Hinzu kommt, dass für Asylwerber in Zukunft eine sogenannte Wohnsitzauflage gelten soll. Das bedeutet, dass sich die betreffende Person bei einem negativem Asylbescheid im zugewiesenen Bundesland niederlassen muss beziehungsweise gegebenenfalls an einer konkreten Adresse.

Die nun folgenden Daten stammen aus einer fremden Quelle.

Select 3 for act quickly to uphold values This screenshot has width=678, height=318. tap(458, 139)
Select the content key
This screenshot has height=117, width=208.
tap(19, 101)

Noch ist dieser Punkt allerdings nicht im aktuellen Gesetzesentwurf aufgenommen worden.

Bei einer Verschleierung der Identität oder bewusster Täuschung ist die Schubhaft auf bis zu 18 Monate ausgeweitet worden.

5. Schnellere Asylaberkennung

Das Asylgesetz 2005 wurde in Hinblick auf straffällige Asylberechtigte neu gestaltet: Das Verfahren zur Asylaberkennung soll nicht wie bisher erst bei rechtskräftiger Verurteilung eingeleitet werden, sondern schon bei Anklageerhebung oder sobald jemand auf frischer Tat ertappt wurde. Das Aberkennungsverfahren wird zudem beschleunigt und soll jetzt binnen einem Monat abgeschlossen sein.

Die Änderung sieht weiters vor, dass Asylwerber ärztliche Befunde und Gutachten - soweit diese vorhanden sind - vorzulegen haben, da diese für das Verfahren oder für die Grundversorgung relevant sein könnten.

6. Hilfsarbeiten erlaubt

Neu ist auch, dass durch eine Änderung im Grundversorgungsgesetz – Bund 2005, Asylwerber, die in staatlichen oder von NGOs geleiteten Betreuungseinheiten untergebracht sind, mit ihrem Einverständnis zu Hilfstätigkeiten wie Reinigung, Küchenbetrieb, Transporte oder Instandhaltung herangezogen werden können. Die Tätigkeiten müssen allerdings auf die Unterbringung bezogen sein.

Verletzt ein Asylwerber das Hausrecht oder erhält Hausverbot, kann der Innenminister nach dem Entwurf "Organe der Betreuungseinrichtungen zur Ausübung von Befehls- und Zwangsgewalt für die Durchsetzung der Befugnisse [...] ermächtigen, sofern diese dafür geeignet und besonders geschult sind."